**PROVIDED DATA:**
##############################

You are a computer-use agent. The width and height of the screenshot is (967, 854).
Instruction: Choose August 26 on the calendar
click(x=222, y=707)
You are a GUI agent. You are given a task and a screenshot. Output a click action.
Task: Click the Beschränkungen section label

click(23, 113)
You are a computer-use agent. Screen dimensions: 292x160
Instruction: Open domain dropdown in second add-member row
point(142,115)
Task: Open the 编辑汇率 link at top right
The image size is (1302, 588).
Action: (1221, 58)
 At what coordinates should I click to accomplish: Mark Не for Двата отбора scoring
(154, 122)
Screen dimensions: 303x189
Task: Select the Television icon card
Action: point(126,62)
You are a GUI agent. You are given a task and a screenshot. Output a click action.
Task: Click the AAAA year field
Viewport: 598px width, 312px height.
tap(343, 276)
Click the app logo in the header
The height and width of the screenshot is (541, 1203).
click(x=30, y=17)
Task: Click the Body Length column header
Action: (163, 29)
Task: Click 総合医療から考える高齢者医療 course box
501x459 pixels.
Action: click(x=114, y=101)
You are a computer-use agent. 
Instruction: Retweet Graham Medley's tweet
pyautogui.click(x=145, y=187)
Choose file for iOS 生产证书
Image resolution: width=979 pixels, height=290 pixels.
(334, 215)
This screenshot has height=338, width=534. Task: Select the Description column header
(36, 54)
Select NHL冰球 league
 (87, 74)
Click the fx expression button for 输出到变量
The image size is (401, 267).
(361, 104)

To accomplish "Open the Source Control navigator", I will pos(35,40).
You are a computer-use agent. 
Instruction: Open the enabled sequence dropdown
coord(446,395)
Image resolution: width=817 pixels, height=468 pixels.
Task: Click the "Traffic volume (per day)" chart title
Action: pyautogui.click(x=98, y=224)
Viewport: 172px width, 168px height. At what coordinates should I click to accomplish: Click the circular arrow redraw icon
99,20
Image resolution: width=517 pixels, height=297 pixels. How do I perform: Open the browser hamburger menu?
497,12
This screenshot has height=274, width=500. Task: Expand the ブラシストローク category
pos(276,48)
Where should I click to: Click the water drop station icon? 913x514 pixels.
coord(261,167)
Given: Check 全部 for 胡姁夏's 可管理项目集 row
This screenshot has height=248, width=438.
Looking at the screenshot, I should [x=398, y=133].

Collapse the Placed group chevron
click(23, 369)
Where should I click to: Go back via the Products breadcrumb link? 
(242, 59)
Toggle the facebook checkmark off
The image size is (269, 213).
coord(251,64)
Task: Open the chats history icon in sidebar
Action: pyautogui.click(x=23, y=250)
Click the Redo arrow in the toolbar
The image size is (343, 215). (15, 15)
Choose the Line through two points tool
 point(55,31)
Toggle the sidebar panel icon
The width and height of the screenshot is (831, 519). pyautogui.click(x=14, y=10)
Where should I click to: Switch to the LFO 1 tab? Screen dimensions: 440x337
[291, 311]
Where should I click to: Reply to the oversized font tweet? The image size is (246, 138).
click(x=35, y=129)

##############################

**WHAT TO WORK ON:**
Everything from the line that has "Where should I click to: Reply" to the final line above should be retyped exactly, and nothing else.

**PROBLEM SOLUTION:**
Where should I click to: Reply to the oversized font tweet? The image size is (246, 138).
click(x=35, y=129)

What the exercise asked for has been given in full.